According to a latest study review by Johns Hopkins Children's Center, providing kids with under-the-tongue drops might be a better option in controlling allergies than the traditional allergy shots.

The number of children diagnosed with allergies and asthma are rising sharply in the U.S., according to a latest report by the Centers of Disease Control and Prevention. Food-related allergies have risen, from being around 3.4 percent in 1997 to about 5.2 percent in 2011. Skin allergies have also shown an increase from 7.4 percent to 12.5 percent during the study period. About 7.1 million children currently have asthma.

Needle-free options are common in Europe, where children are given oral drops. However, here in the U.S., children are given allergy shots that have the same kinds of proteins that are found in common allergens such as dust mites or pollen. Only some doctors in the U.S. prescribe these oral drops, researchers say.

In the study, the study team looked at 34 previously published clinical trials on the subject and found that both allergy shots and oral drops are equally good at lowering the severity of symptoms. However, oral drops work better in children who are scared of getting a needle-prick.

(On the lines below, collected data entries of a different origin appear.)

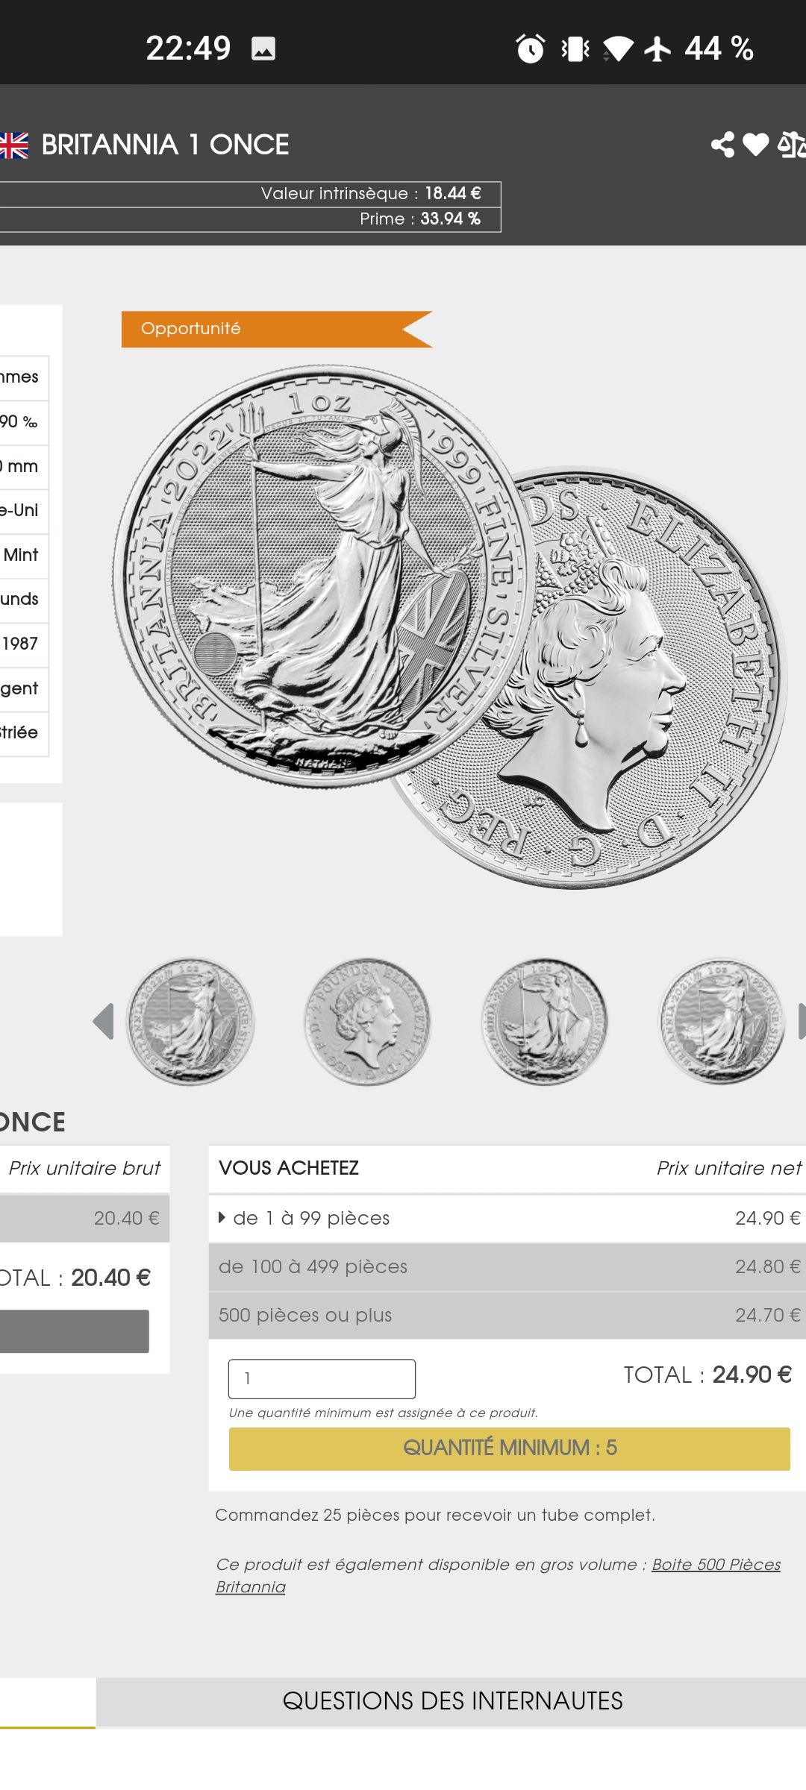Tap the share icon in header

pos(722,145)
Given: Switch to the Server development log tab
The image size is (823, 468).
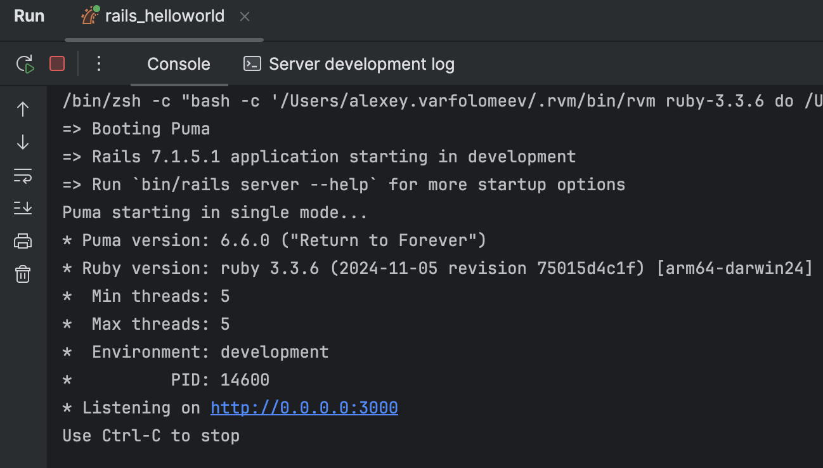Looking at the screenshot, I should click(361, 63).
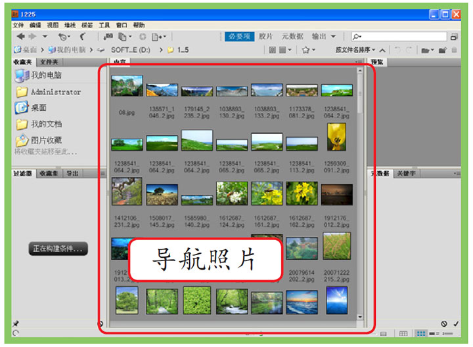Viewport: 473px width, 347px height.
Task: Click the delete trash icon in path bar
Action: click(x=454, y=50)
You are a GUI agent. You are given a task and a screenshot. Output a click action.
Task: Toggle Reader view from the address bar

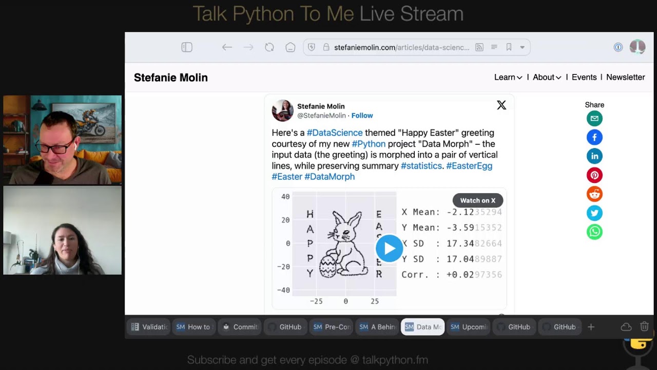click(494, 47)
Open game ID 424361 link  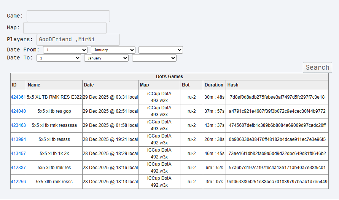18,97
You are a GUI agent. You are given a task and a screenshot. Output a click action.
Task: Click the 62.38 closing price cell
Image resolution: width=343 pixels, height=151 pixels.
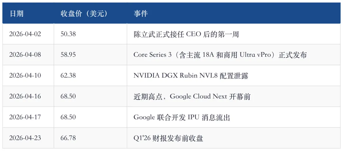click(x=90, y=76)
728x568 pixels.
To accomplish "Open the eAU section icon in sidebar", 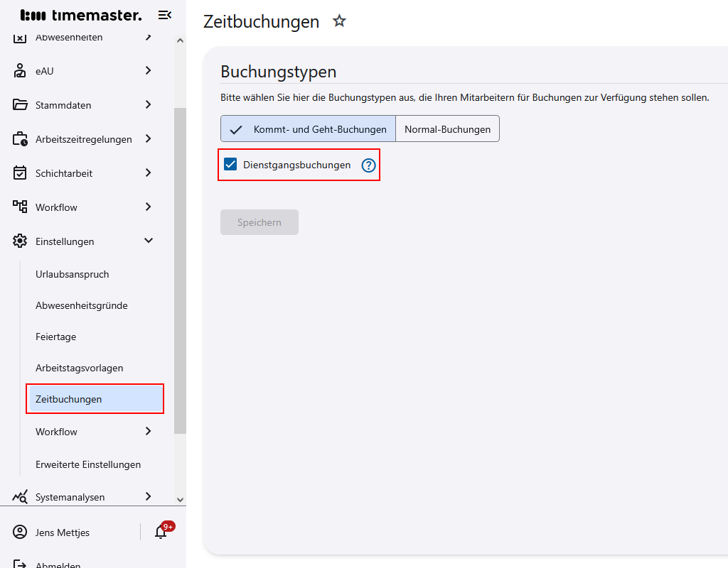I will point(19,70).
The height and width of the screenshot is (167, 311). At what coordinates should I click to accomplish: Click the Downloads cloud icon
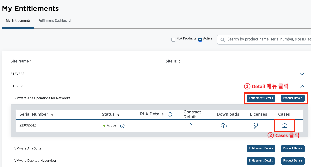click(224, 126)
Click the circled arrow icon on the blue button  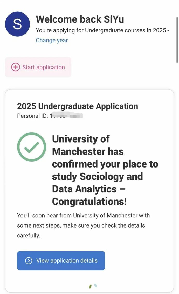(x=29, y=261)
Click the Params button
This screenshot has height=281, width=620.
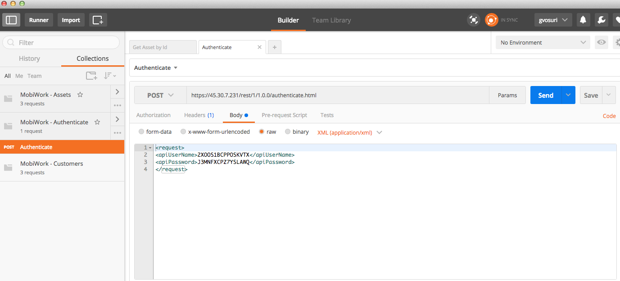point(507,95)
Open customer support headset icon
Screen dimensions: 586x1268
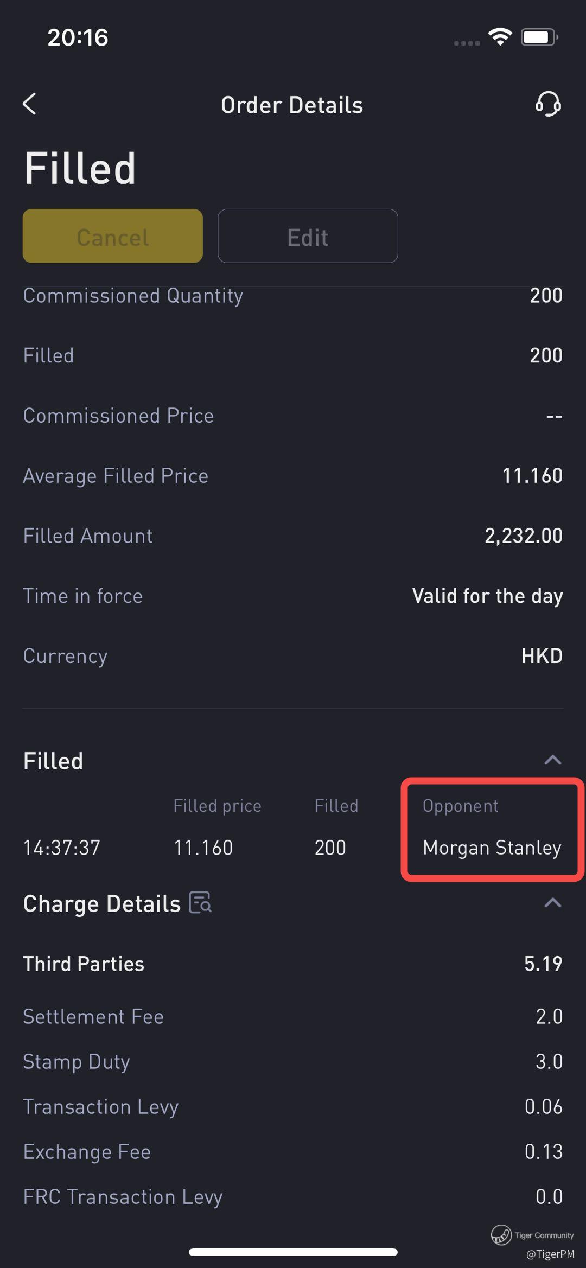click(x=548, y=104)
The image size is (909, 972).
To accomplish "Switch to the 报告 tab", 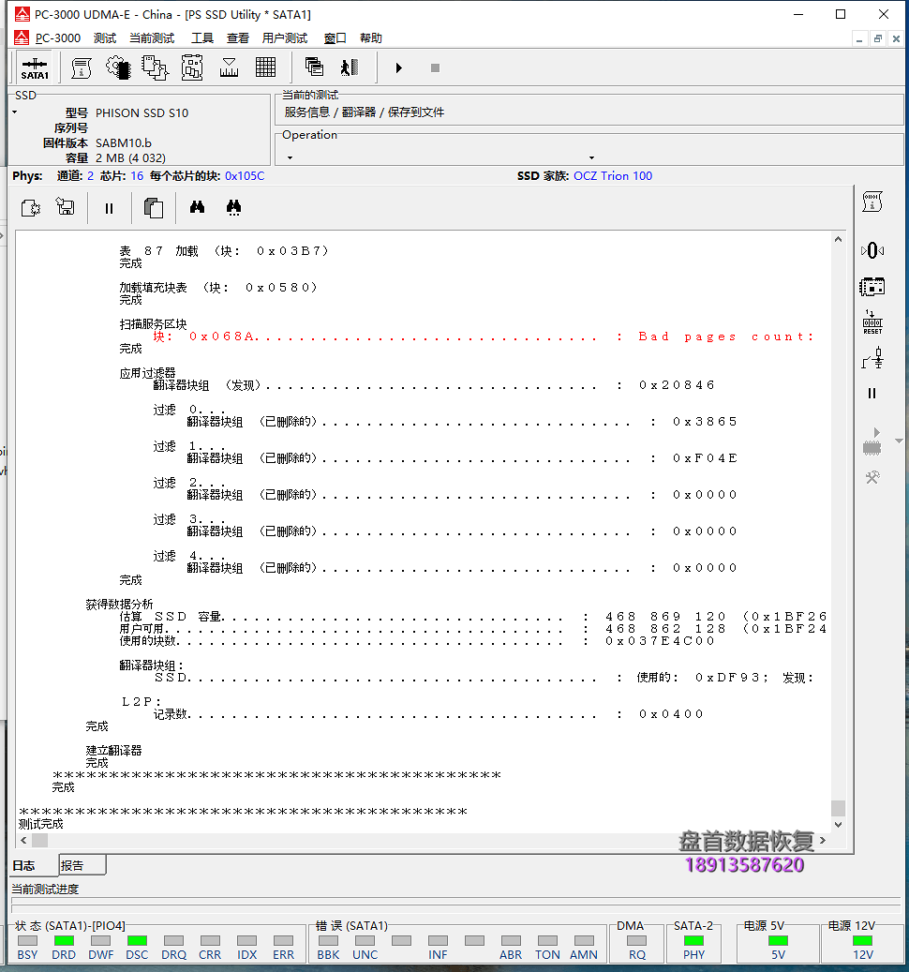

Also, these oral drops can be given to children at home and save a trip to the doctor's office.

"Our findings suggest the needle-free approach is a reasonable way to provide much-needed relief to millions of children who suffer from asthma or seasonal allergies," said Julia Kim, M.D., a pediatric research fellow at Johns Hopkins Children's Center and lead author of the study, according to a news release.

The study is published in the journal Pediatrics.